The Alteromonas Digital Microbe. Each concentric ring represents one Alteromonas genome, with colored rings identifying genomes from five clades of interest (A. macleodii, A. mediterranea, A. austalica, A. stellioolaris, and A. naphthalenivorans). The outermost green rings depict annotation sources applied to all genomes. Each spoke in the figure represents one gene cluster in the pangenome, with presence/absence denoted by darker/lighter colors, respectively. Genome metadata are shown next to each ring and include total genome length, GC content, completion, number of genes per kbp, and number of gene clusters per genome.

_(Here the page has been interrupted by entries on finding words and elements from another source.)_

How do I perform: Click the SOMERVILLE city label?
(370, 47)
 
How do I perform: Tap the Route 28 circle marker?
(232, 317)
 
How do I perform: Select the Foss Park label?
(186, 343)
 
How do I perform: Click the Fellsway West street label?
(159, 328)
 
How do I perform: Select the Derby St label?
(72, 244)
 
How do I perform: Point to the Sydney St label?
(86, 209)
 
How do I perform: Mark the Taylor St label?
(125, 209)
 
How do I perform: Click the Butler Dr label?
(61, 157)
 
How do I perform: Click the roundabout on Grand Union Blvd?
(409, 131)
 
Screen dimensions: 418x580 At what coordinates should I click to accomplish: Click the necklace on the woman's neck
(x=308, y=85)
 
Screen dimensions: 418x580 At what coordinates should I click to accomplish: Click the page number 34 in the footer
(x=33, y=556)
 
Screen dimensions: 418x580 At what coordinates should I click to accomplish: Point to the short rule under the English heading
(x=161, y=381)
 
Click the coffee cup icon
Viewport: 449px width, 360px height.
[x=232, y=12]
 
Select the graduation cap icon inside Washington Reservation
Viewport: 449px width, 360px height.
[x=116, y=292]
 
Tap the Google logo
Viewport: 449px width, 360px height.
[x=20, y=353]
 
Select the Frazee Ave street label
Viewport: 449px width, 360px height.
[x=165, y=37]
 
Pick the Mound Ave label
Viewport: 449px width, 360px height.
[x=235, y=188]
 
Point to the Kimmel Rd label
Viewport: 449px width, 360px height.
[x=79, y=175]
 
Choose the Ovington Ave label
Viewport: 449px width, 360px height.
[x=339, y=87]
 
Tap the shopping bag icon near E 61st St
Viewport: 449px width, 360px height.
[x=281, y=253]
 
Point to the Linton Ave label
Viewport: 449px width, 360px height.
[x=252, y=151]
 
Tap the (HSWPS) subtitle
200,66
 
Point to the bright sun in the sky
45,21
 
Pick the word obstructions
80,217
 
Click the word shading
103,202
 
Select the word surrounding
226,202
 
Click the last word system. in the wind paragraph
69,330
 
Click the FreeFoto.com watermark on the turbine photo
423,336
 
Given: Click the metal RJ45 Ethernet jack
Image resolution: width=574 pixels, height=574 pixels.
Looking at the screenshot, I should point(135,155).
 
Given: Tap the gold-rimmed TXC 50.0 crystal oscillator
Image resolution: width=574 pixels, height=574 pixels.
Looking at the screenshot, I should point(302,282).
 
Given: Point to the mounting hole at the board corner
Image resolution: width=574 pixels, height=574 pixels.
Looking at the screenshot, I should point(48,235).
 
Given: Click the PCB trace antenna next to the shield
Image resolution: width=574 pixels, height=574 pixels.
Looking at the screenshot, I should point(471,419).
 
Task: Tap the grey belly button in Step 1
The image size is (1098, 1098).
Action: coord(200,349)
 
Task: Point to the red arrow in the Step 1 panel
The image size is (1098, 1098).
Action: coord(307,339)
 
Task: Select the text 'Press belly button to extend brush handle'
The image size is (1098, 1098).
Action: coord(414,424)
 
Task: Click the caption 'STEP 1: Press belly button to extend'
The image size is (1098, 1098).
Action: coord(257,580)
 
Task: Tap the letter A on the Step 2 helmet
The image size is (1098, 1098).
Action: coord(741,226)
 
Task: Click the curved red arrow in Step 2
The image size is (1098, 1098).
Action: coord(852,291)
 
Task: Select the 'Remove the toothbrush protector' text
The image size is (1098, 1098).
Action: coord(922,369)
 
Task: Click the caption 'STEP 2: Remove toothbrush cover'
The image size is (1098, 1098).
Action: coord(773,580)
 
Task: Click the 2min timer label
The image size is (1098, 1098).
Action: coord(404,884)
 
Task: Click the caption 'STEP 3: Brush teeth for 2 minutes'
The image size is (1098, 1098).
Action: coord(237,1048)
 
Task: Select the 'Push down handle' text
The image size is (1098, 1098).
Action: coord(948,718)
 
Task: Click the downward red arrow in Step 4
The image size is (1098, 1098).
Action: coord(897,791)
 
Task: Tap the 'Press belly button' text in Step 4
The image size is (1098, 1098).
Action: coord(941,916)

The red heatmap above the metadata shows the average nucleotide identity (ANI) percentage scores between genomes. The tree above the ANI heatmap shows the imported phylogenomic tree, with clades of interest color-referenced in the circular portion of the figure. This figure was generated using the anvi’o ‘anvi-display-pan’ from a version of the Alteromonas digital microbe without singleton genes, which is available on Zenodo under 10.5281/zenodo.10421034.

Fig. 6

Distribution of CAZYme annotations across a phylogeny of 336 isolate and MAG genomes from the genus Alteromonas. The phylogeny of the genus is displayed on the left side of the figure, with genomes represented by points on the tree and five of the clades (A. macleodii, A. mediterranea, A. australica, A. napthalenivorans, and A. stellipolaris) highlighted. Each row on the right side of the figure represents one genome. Completeness and type of genome are shown in the two heatmaps to the right of the phylogeny. The horizontal bar plots of different colors show the proportion of CAZymes in each genome relative to the maximum number of all categories of CAZymes as indicated in the legend in the inset at the upper left. The maximum number for each CAZyme category is represented by the vertical bar plot at the top of the figure.